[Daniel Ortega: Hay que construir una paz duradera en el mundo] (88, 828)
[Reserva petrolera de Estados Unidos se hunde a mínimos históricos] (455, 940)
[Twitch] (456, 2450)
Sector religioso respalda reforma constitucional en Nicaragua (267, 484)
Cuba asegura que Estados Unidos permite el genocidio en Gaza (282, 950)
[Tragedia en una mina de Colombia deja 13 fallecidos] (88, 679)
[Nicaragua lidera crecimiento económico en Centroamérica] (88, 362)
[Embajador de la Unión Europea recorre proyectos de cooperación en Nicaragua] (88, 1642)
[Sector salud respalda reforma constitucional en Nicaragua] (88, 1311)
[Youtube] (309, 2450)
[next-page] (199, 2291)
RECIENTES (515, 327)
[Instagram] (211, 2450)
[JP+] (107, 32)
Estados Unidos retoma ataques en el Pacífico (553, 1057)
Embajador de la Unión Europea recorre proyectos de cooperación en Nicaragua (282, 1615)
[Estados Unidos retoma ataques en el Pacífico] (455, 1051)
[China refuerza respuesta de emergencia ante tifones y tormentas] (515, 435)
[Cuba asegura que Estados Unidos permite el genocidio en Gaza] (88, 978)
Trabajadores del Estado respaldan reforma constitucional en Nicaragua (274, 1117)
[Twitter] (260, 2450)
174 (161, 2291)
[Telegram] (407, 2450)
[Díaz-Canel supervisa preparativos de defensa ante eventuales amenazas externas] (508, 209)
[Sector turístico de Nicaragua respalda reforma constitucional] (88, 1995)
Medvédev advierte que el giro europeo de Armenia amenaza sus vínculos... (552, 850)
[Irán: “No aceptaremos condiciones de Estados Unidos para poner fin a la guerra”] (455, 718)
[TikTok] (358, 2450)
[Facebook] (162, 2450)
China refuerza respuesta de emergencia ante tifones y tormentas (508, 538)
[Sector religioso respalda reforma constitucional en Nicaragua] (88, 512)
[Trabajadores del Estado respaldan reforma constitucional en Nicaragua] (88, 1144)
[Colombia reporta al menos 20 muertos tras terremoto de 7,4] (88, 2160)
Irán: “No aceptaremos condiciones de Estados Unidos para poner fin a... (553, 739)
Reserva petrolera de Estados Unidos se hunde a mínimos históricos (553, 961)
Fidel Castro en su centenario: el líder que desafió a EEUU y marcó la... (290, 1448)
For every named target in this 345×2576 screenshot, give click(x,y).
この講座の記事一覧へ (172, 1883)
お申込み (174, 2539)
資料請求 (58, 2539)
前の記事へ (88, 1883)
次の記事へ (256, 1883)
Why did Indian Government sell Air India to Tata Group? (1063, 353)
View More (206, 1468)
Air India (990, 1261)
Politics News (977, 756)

#### TASK REQUIREMENTS:
In full and without alteration, write out each record.

#### TASK SOLUTION:
[Daniel Ortega: Hay que construir una paz duradera en el mundo] (88, 828)
[Reserva petrolera de Estados Unidos se hunde a mínimos históricos] (455, 940)
[Twitch] (456, 2450)
Sector religioso respalda reforma constitucional en Nicaragua (267, 484)
Cuba asegura que Estados Unidos permite el genocidio en Gaza (282, 950)
[Tragedia en una mina de Colombia deja 13 fallecidos] (88, 679)
[Nicaragua lidera crecimiento económico en Centroamérica] (88, 362)
[Embajador de la Unión Europea recorre proyectos de cooperación en Nicaragua] (88, 1642)
[Sector salud respalda reforma constitucional en Nicaragua] (88, 1311)
[Youtube] (309, 2450)
[next-page] (199, 2291)
RECIENTES (515, 327)
[Instagram] (211, 2450)
[JP+] (107, 32)
Estados Unidos retoma ataques en el Pacífico (553, 1057)
Embajador de la Unión Europea recorre proyectos de cooperación en Nicaragua (282, 1615)
[Estados Unidos retoma ataques en el Pacífico] (455, 1051)
[China refuerza respuesta de emergencia ante tifones y tormentas] (515, 435)
[Cuba asegura que Estados Unidos permite el genocidio en Gaza] (88, 978)
Trabajadores del Estado respaldan reforma constitucional en Nicaragua (274, 1117)
[Twitter] (260, 2450)
174 (161, 2291)
[Telegram] (407, 2450)
[Díaz-Canel supervisa preparativos de defensa ante eventuales amenazas externas] (508, 209)
[Sector turístico de Nicaragua respalda reforma constitucional] (88, 1995)
Medvédev advierte que el giro europeo de Armenia amenaza sus vínculos... (552, 850)
[Irán: “No aceptaremos condiciones de Estados Unidos para poner fin a la guerra”] (455, 718)
[TikTok] (358, 2450)
[Facebook] (162, 2450)
China refuerza respuesta de emergencia ante tifones y tormentas (508, 538)
[Sector religioso respalda reforma constitucional en Nicaragua] (88, 512)
[Trabajadores del Estado respaldan reforma constitucional en Nicaragua] (88, 1144)
[Colombia reporta al menos 20 muertos tras terremoto de 7,4] (88, 2160)
Irán: “No aceptaremos condiciones de Estados Unidos para poner fin a... (553, 739)
Reserva petrolera de Estados Unidos se hunde a mínimos históricos (553, 961)
Fidel Castro en su centenario: el líder que desafió a EEUU y marcó la... (290, 1448)
For every named target in this 345×2576 screenshot, give click(x,y).
この講座の記事一覧へ (172, 1883)
お申込み (174, 2539)
資料請求 (58, 2539)
前の記事へ (88, 1883)
次の記事へ (256, 1883)
Why did Indian Government sell Air India to Tata Group? (1063, 353)
View More (206, 1468)
Air India (990, 1261)
Politics News (977, 756)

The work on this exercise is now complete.